Cercò di capire cosa stesse succedendo e se la sera prima non si fosse per caso ubriacata finendo a letto con uno sconosciuto.
Ma il pigiama era lo stesso, il suo corpo non reagiva come avrebbe dovuto dopo una notte di sesso ed il profumo che proveniva dalla persona al suo fianco era troppo familiare per non capire di chi si trattasse.
Aprì immediatamente gli occhi e la prima cosa che fece fu alzare lo sguardo.
Oliver la stava osservando attentamente, gomito poggiato sul letto per sostenere la testa con la mano e rughe profonde a solcarne la fronte.

“Non ha il diritto di essere qui, preoccupato per me.”

La prima frase che gli diceva dopo quasi un anno.
Non si stupì nel sentire la sua voce rotta dall’emozione, ma neanche nel sentirla così piena di rabbia.

“Sono passati 11 mesi, Felicity. Un anno. Devi tornare a casa tua. Devi tornare e basta. C’è gente che ha bisogno di te.”
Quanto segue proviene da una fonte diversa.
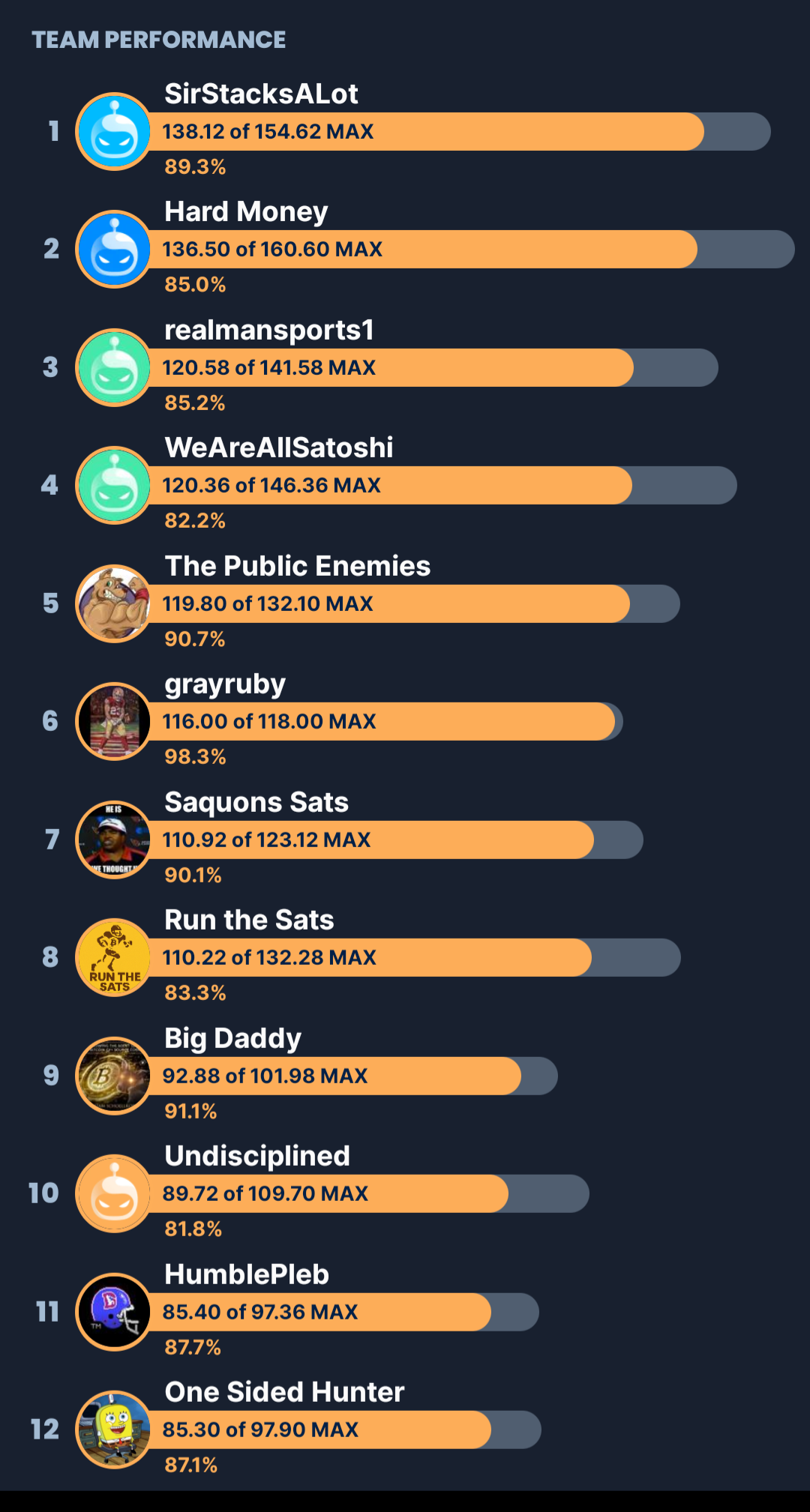Select realmansports1's green robot avatar
This screenshot has height=1512, width=810.
point(114,367)
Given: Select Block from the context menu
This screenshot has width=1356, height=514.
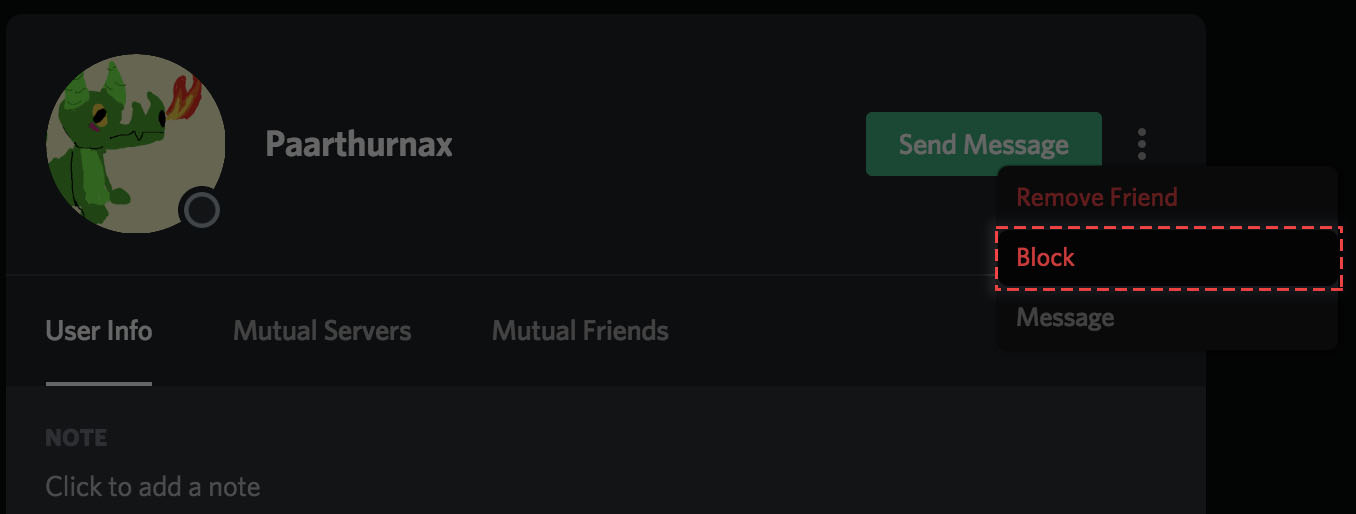Looking at the screenshot, I should tap(1168, 258).
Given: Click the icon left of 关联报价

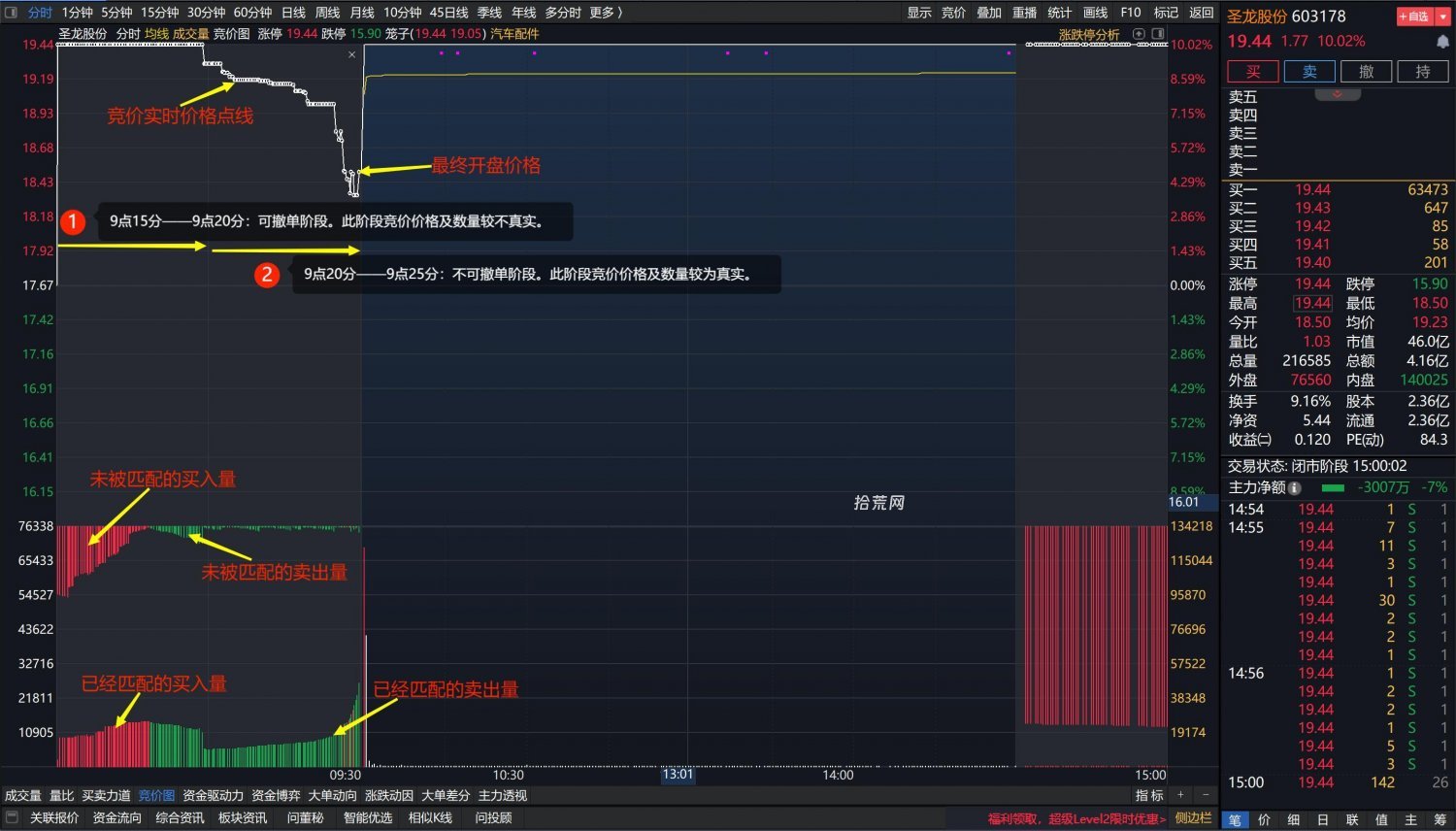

Lo schiaffò che partì subito risuonò nella piccola stanza e restò impresso nelle menti di entrambi come qualcosa di surreale ma al tempo stesso realissimo, come se tutti i loro gesti in quei due anni dovessero portare a quel modo di sfogare la frustrazione.

“Ho sempre pensato che, al nostro primo schiaffo, saremmo stati sotto al Verdant a litigare, tu che cercavi di curarmi ed io che non te lo lasciavo fare. Direi che questa è una delle tante cose in cui mi sono sbagliato, non è così?”

Stava quasi per partire un secondo schiaffo ma, con tutta la facilità di questo mondo lui le bloccò il polso prima che raggiungesse il suo volto, così che solo le unghie più lunghe e pulite da ogni smalto arrivassero alla sua guancia.
La rabbia che le ribolliva dentro era tanta che si fece male per strappare l’arto dalla presa dell’uomo, scappando immediatamente via da lui e da quel letto che fino a quel momento era stato vissuto solo dalla ragazza.
Anche per questo si arrabbiò, perché quella vita era incontaminata, come la sua casa ed avrebbe voluto che almeno qualcosa, intorno a lei, non dovesse ricordarle di chi era prima.
Invece lui doveva starsene lì, perfetto nella tuta scura e la T-shirt che abbracciava il suo petto in modi che non voleva più ricordare. Che ricacciava dai pensieri ogni volta che tornava a pensare a cosa fosse stato per lei il periodo da aiutante di Oliver Queen.

“Se per lei il mio aiuto non è valso mai così tanto, non dovrebbe essere qui. Non dovrebbe essere qui perché non la voglio qui. Non voglio più niente della mia vecchia vita e non deve più permettersi di dire che qualcuno ha bisogno di me, lì. Nessuno ha mai avuto veramente bisogno di me, a Starling City. E grazie a lei, Queen, sono riuscita ad accorgermene. Quindi ora può tornare per la sua strada ed evitare di riversare su di me il suo senso di colpa. Non c’è niente per cui sentirsi in colpa, la Felicity che conosceva è morta dopo aver fatto pace con se stessa. Quindi vada a piangere qualche lacrima da un’altra parte, non la voglio qui.”

Questo schiaffo, Oliver, non avrebbe mai potuto fermarlo.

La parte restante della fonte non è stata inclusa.